From this recent
Philadelinquency piece:
Gentrification pressure in Philly affects less than 1/3 of the city’s
total surface area and its rate of expansion is mostly kept in check by
our horrible public schools above all other things. And if anything,
our public schools now suck more than ever; public opinion regarding the
SDP has reached its lowest levels imaginable.
That basically means all of the gentrification we see in
Philadelphia is missing a major factor that would cause it to explode
here: schools. Everyone who has kids here either leaves
Philadelphia or finds some other solution around the schools problem in
order to stay here—or just doesn’t have kids. Those with their kids in
the School District of Philadelphia are either lucky their children are
in one of the few performing schools the District has, or their kids are
at the mercy of a system they can’t avoid. That puts definite limits
on the homebuying populations for sure.
You only have to look no further than the Penn Alexander School
to see what fixing schools does to house prices: parents pack into the
school catchment which caused the area around Penn Alexander to shoot
up a $100K prevailing premium over areas of West Philly just outside the
school catchment.
But also consider this: There are 4.4 million people living in
Philly’s collar county suburbs and only 1.5 million living in the city
proper. If schools were suddenly fixed tomorrow, it’s likely that the
cheapest homes in Mantua would be $450K. Chew on that for a minute. Your cheap house is mostly riding on the back of shitty schools keeping the bulk of parents who have means away.

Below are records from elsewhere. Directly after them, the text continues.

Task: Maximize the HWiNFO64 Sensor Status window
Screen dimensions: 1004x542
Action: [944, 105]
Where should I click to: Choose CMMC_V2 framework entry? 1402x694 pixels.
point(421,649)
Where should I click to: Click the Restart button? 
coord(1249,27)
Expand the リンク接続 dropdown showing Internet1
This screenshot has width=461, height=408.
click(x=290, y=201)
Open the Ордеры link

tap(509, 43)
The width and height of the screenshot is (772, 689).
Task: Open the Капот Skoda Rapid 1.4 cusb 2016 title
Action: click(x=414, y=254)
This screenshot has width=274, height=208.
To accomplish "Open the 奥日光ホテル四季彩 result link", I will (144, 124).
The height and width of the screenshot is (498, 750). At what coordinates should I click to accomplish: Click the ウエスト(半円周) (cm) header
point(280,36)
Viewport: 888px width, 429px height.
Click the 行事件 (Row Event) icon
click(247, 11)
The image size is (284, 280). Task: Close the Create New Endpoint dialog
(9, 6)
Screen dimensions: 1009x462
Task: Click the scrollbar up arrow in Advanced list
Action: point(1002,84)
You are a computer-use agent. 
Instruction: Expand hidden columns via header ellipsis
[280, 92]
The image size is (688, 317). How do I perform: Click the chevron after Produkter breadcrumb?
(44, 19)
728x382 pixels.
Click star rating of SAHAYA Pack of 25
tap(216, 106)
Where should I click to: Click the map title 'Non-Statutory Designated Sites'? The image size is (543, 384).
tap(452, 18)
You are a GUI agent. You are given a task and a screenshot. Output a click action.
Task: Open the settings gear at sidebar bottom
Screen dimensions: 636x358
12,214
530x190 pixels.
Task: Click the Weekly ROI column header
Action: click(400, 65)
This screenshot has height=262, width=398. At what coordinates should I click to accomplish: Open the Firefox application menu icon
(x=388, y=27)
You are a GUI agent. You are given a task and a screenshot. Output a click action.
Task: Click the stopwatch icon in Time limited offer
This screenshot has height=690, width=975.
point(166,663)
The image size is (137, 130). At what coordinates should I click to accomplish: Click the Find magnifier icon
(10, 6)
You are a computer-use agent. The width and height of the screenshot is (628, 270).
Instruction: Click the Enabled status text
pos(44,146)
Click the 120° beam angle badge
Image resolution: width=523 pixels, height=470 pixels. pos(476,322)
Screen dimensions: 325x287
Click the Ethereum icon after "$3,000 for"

Also note my response to this quote:
Now, about your suburban slumlord who smells the gentrification coming
towards his rental property he was renting out for $600/mo and
collecting a string of code violations on for a decade who might decide
to sell his house to a rehabber and cash out, leaving that rental at the
sake of increasing valuations? Nobody has come up with a solution for
that yet.
The shitty slumlords are the problem. And a major irony of our current land-use policies is that they, perversely, empower shitty slumlords at the expense of conscientious local landlords.